The future of trade hinges on a broader conversation about social and economic displacement.
The Trump Administration’s anti-trade deal rhetoric and policies have created an environment of uncertainty for Oregon businesses that export products abroad, panelists said yesterday during a discussion hosted by Oregon Business and WorldOregon.
“It’s a really funky time, and one characterized by uncertainty,” observed Curtis Robinhold, executive director of the Port of Portland.
Less than a year ago, much of the discussion around free trade focused on renegotiating NAFTA (North American Free Trade Agreement) and bringing consumer, labor and environment groups into the trade deal process.
Since then, talk of trade wars and tariffs have pushed these issues out of the spotlight.
The lack of certainty is creating problems that are not always easy to quantify, said Alexis Taylor, director of the Oregon Department of Agriculture.
Taylor recently returned from a trade mission to China, where there are Port slowdowns nationwide. “What took two days now takes seven days. Our cherries can’t sit there for so long.”
Trade disputes are “brutal for businesses,” Taylor said, and open up opportunities for competitors. “We in Oregon don’t produce anything that someone else can’t do.”

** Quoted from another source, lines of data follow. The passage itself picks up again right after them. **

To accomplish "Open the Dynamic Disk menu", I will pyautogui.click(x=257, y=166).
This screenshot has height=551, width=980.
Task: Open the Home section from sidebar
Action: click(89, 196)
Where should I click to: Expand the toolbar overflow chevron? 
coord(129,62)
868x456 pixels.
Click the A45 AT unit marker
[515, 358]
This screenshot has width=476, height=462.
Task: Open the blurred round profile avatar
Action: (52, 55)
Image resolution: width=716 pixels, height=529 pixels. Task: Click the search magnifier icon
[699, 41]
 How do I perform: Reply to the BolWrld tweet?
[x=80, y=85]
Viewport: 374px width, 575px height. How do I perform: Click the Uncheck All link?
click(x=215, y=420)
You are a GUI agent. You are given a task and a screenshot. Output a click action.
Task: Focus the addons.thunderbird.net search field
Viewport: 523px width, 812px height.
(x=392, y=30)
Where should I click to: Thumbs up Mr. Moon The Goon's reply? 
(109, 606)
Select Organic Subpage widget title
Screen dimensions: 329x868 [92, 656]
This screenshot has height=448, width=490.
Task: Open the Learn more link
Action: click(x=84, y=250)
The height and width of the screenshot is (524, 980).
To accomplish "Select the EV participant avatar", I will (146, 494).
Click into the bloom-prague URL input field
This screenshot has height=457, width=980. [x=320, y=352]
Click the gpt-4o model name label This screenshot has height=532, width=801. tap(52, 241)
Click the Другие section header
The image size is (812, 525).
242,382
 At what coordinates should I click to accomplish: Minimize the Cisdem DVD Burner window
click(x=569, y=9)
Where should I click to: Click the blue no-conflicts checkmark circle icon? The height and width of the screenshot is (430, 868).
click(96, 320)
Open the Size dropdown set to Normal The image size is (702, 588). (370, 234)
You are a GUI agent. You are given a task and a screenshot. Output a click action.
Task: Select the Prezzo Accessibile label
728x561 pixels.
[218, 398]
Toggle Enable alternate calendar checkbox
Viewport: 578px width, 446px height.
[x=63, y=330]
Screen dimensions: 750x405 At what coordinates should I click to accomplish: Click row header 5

Companies with partners in China may not be directly impacted by tariffs, said Shiau Yen Chin-Dennis, a partner at K & L Gates and chair of the Export Council of Oregon. “But the Chinese might make it more difficult to do things. They might not sign agreements, contracts.”
Panelists debated the difference between trade-induced economic woes and problems set in motion by broader social, economic and technological forces.
“It’s not just tariffs; it’s the disruption,” said Chin-Dennis.
As service sector jobs replace those in manufacturing and natural resource industries, “we need to talk about bigger question: the poor being left behind, education,” she said. “I’ve seen the human side, the emotional side, people unable to transition from nontechnological ag jobs to more service and technology oriented.”
Taylor said support for Trump’s policies is coming primarily from the rural ag sector. When asked what it would take to change the president’s stance on trade, she said: “These folks have to look at things differently before anything is going to change.”
To bring critics on board, advocates need to do a better job articulating the benefits of open commerce. They also need to differentiate between trade-related job losses and losses caused by broader market and workforce changes governments have yet to address via policy.
Sometimes technology and innovation are to blame, “and sometimes it’s because an air conditioner plant moved to Mexico,” Robinhold said.
The U.S. decision to pull out of trade deals makes it difficult to build worker and environmental protections, intellectual property rights and other concerns into international commerce agreements.
But there is room for optimism.
European allies are still ready to work with the U.S, Taylor said. And the Chinese are still invested in a long term relationship.
“They know this is a blip even if it’s going to be painful.”
Derrick Olsen, president of WorldOregon, moderated the panel discussion.